Yes, we were constantly in the market looking for opportunities, both self generated and inbound.
Is the size of the business (ARR) the key metrics for an acquisition or would it be a combination of that with technology, future growth, etc.?
The latter, everything should be taken into account. Size matters only to a degree, then it is about growth, profit, scale and how it might perform as integrated with other companies/assets/platforms.
What percentage of the sales are affiliate sales in the EIG hosting brands? Would EIG integrate affiliates into one platform for them to be able to sell all your brands?
Affiliates do contribute a decent amount to the new subscriber sales at EIG. Many affiliates work with multiple EIG brands.
How often does someone in the product org need to be an advocate of the deal for it to go forward? Are they usually product driven, or is it more opportunistic?
Obviously if there is a product component to the deal then having their input early on is HUGE! I am a big fan of making sure that potential acquisition ideas come from the product team and go into them on a continuous and regular cycle.
What’s the typical career path to a position such as yours? Founder/Operator or valuation experience at IB/PE?
Hah, not sure there is a typical career path. But mine has been entrepreneur, founder, CEO, Sr. executive along the way. I bought and sold a couple of my own companies before EIG. When we decided that “Inorganic” growth was going to be part of our strategy, I grabbed the baton and ran with it as I had a good understanding of the strategy of the company and had done a lot of different types of deals, BD, Sales and marketing before. Had to get up to speed on some of the modeling and valuation analysis. Its all part of an overall strategy. If you have a decent understanding of how the operational areas of a company work together you can really help make acquisitions more successful.
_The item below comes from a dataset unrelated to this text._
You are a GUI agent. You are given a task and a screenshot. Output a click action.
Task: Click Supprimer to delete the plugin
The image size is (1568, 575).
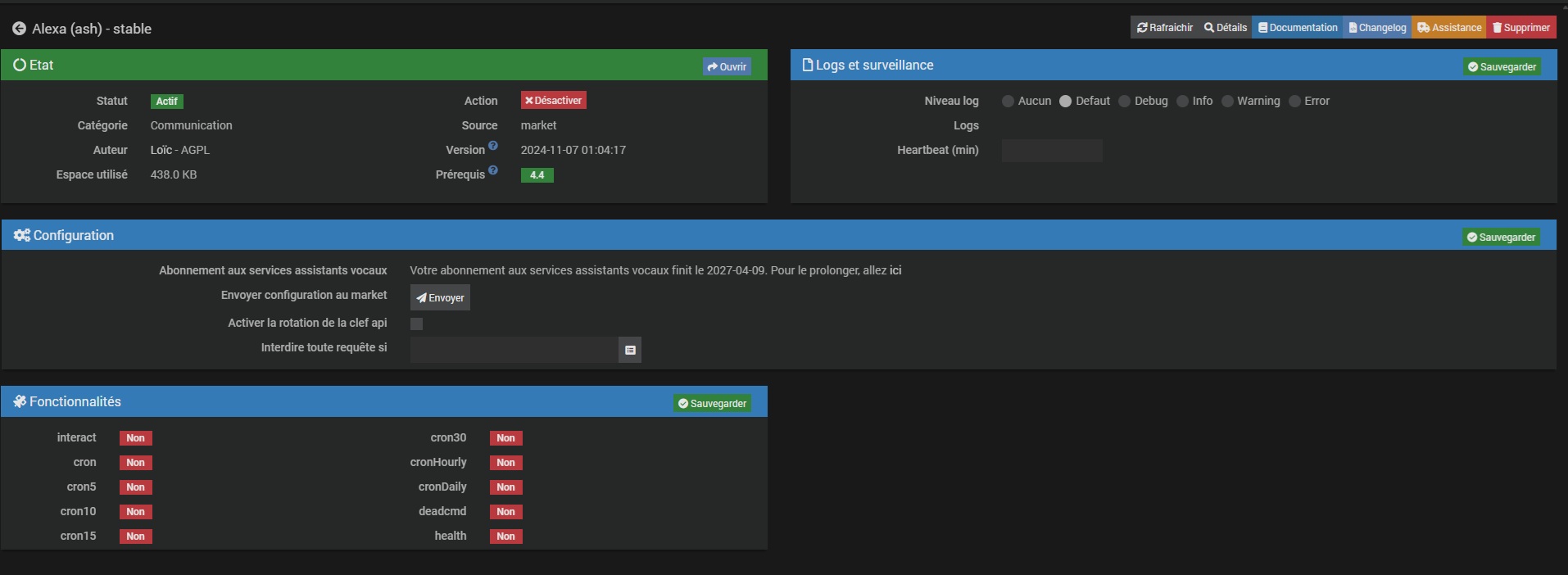1521,28
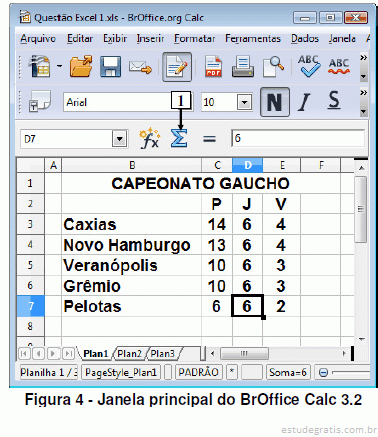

Hey Joe, specifically for the EIG hosting assets like Bluehost, HostGator, BigRock… Did you guys partner with any companies to handle WordPress services or tweaks?
We generally do a lot of the WP things in house and have become major experts in it. But EIG is a big promoter/supporter of the WP ecosystem and the community. There is a big Biz Dev function at EIG that handles partnerships as well.
Thanks all very much, great questions, this was a lot of fun. Happy to talk further in another format if appropriate. Feel free to ask Nathan about that. Keep cranking!!!